Le secteur pharmaceutique marocain est au bord de l’asphyxie, confronté à des menaces graves qui mettent en péril sa pérennité. Face à cette situation critique, Hassan Ataiche, président de la Chambre syndicale des pharmaciens d’officine de Fès, lance un appel à la mobilisation massive lors du « Sit-in de la dignité » qui sera organisé mardi 9 septembre devant le siège du ministère de la Santé. Selon lui, l’objectif est clair : sauver ce qu’il reste d’un secteur vital de la santé publique.
En effet, depuis plusieurs mois, les pharmaciens multiplient les appels et les actions et interpellent le ministère de la Santé sur la nécessité de revoir la politique tarifaire du médicament et de soutenir leurs établissements, au-delà de la simple dispensation des traitements.
Lancée par une série de communiqués, suivie d’un mouvement de protestation mêlant grèves nationales, gestes symboliques comme le port du brassard noir et sit-in, la mobilisation des pharmaciens vise à dénoncer une gestion «chaotique» consacrée par la baisse des prix des médicaments. Cette politique, selon eux, a entraîné une raréfaction inquiétante de certains produits, y compris des médicaments essentiels, mettant en péril l’accès aux soins pour la population marocaine.
Dans un entretien accordé à notre alter ego Al Ittihad Al Ichtiraki, Hassan Ataiche brosse un tableau sombre d’un secteur où la gouvernance défaillante, la détérioration des conditions économiques et le prix unique non adapté pourraient conduire à une menace imminente de faillite pour près d’un tiers des officines, soit environ 4000 établissements.
«Plus de 30% des pharmacies ont un revenu net inférieur à 5900 dirhams par mois, un montant insuffisant pour couvrir les coûts minima, ce qui pourrait entraîner la faillite d’un tiers des officines, soit environ 4000 pharmacies exposées au risque de cessation d’activité.
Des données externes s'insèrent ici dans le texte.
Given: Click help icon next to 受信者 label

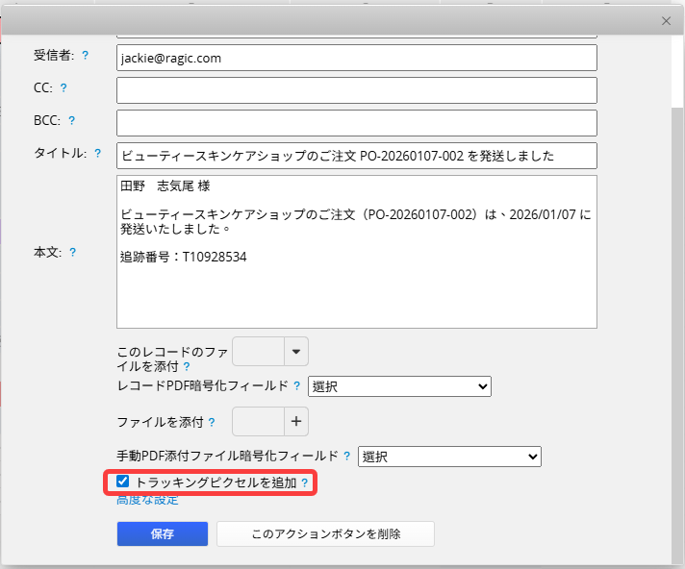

Cela a motivé un mouvement de protestation s’étendant du 18 août au 9 septembre 2025, avec des actions symboliques et une manifestation devant le ministère de la Santé pour dénoncer l’absence de prise en considération des difficultés du secteur », a-t-il fait savoir.
Selon lui, l’application actuelle du projet de décret sur la révision des prix des médicaments pourrait entraîner une baisse du chiffre d’affaires des pharmacies de 25 à 30%, alors que les coûts d’exploitation et les charges fiscales augmentent continuellement, ce qui augure un risque de faillite collective. Les professionnels insistent sur la nécessité d’un rééquilibrage juste entre accès aux médicaments pour le citoyen et viabilité économique des pharmacies.
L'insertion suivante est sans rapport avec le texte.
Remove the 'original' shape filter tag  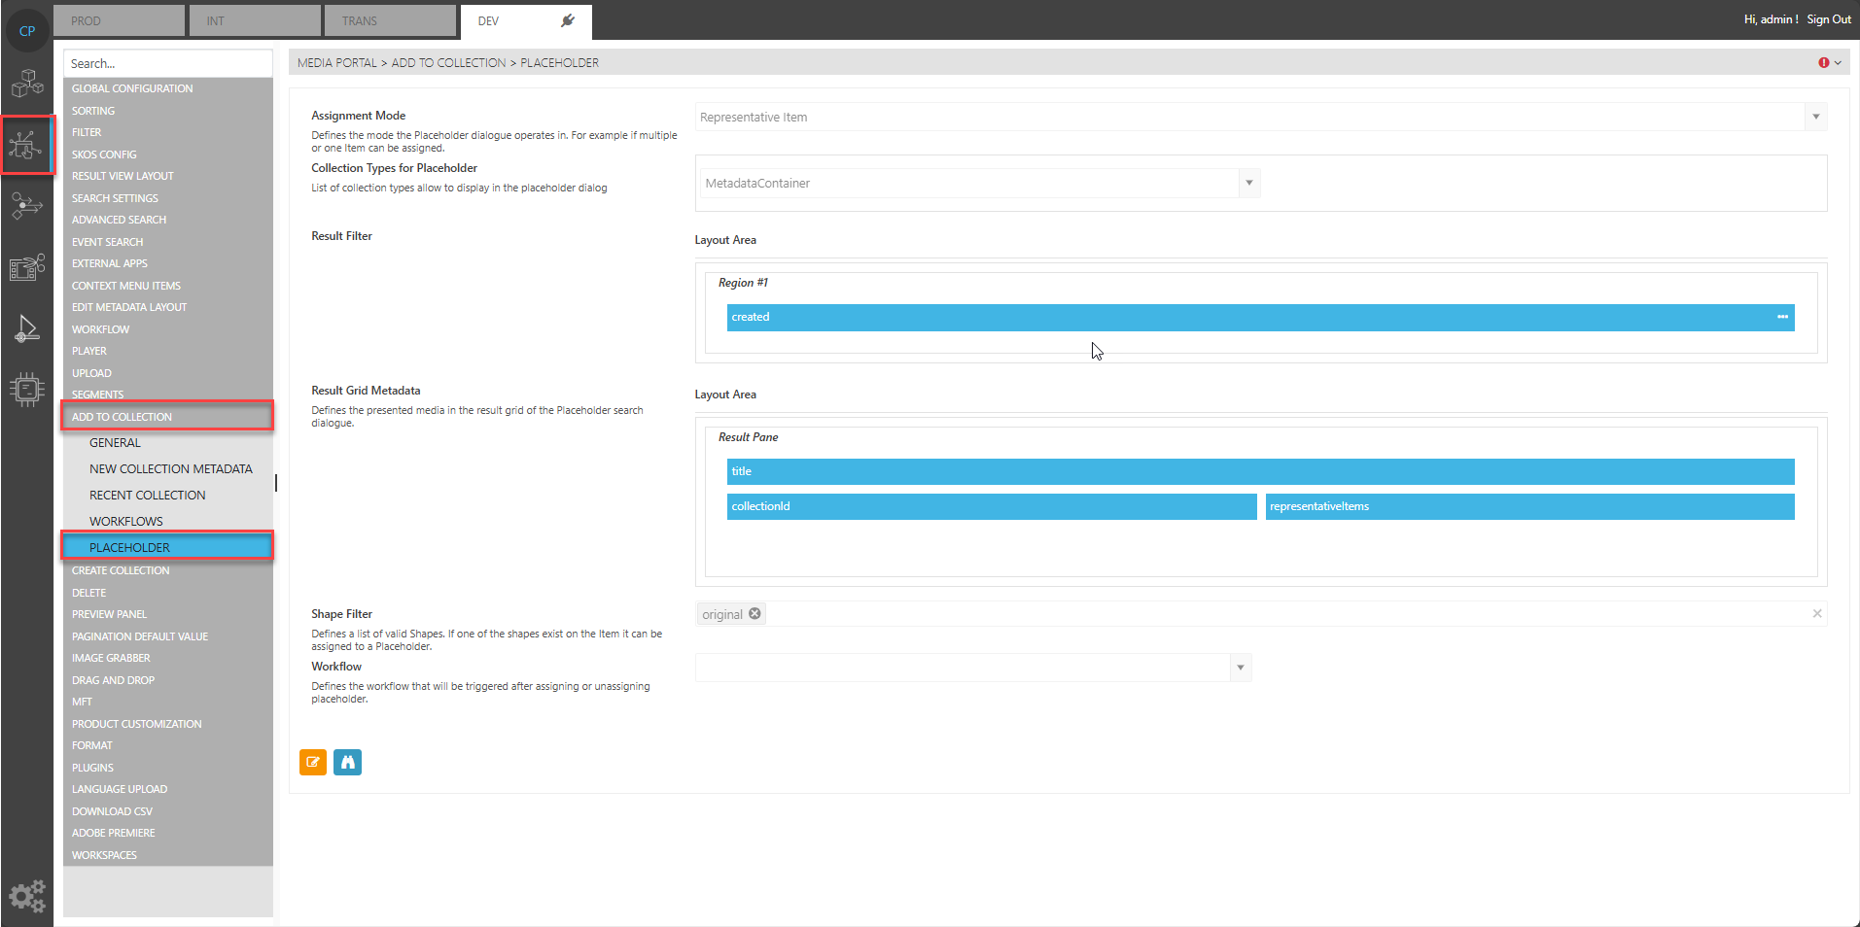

Cette crise ne se limite pas à la sphère professionnelle : elle impacte directement le citoyen marocain qui, face à la pénurie ou à l’absence de médicaments, est obligé de parcourir de longues distances ou de renoncer à son traitement. Ces difficultés touchent surtout les populations rurales et les personnes souffrant de pathologies chroniques, ce qui compromet gravement leur santé et, parfois, leur vie.
Hassan Ataiche souligne que la baisse des prix doit s’accompagner d’un équilibre entre le droit des patients à un médicament accessible et celui des pharmaciens à une rémunération juste garantissant la pérennité de leurs officines. Il met en garde contre une réforme du système de tarification qui, dans sa version actuelle, pourrait réduire le chiffre d’affaires des pharmacies de 25 à 30%, alors que les coûts d’exploitation et les charges fiscales ne cessent d’augmenter.
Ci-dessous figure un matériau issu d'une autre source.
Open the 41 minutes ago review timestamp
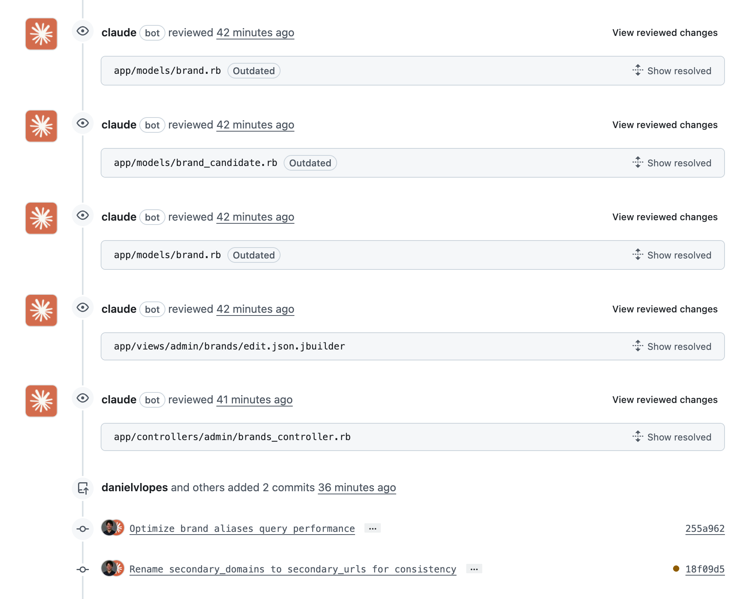 pos(254,400)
Par ailleurs, la disparition progressive des jeunes pharmaciens du marché est un autre effet néfaste de cette crise. Beaucoup font face à des conditions économiques difficiles dès l’ouverture de leur officine, souvent marquée par un endettement important et des obstacles à la rentabilité. Cette situation pousse certains à abandonner la profession ou à émigrer, risquant ainsi une fuite des compétences au détriment du système de santé national.
Le dialogue entre le ministère de la Santé et les acteurs du secteur, présenté comme «participatif» par les autorités, est largement critiqué par les professionnels qui le considèrent comme purement formel, sans prise en compte réelle des revendications. Les pharmaciens appellent à une suspension immédiate du projet de décret sur la tarification des médicaments et à l’ouverture d’un réel dialogue impliquant tous les partenaires, dans le souci de préserver à la fois la qualité des soins et la viabilité économique des officines.
Enfin, la problématique de la concurrence déloyale, notamment la vente de médicaments à des prix élevés en dehors des officines, et le recours aux génériques moins coûteux sont des enjeux que le secteur souhaite voir encadrés par des mesures de contrôle renforcées.
En somme, face à la dégradation de cette situation, les pharmaciens du Maroc maintiennent leur mobilisation, conscients qu’il s’agit non seulement de défendre leur profession, mais aussi d’assurer la santé et la sécurité de millions de Marocains qui dépendent quotidiennement de leurs services.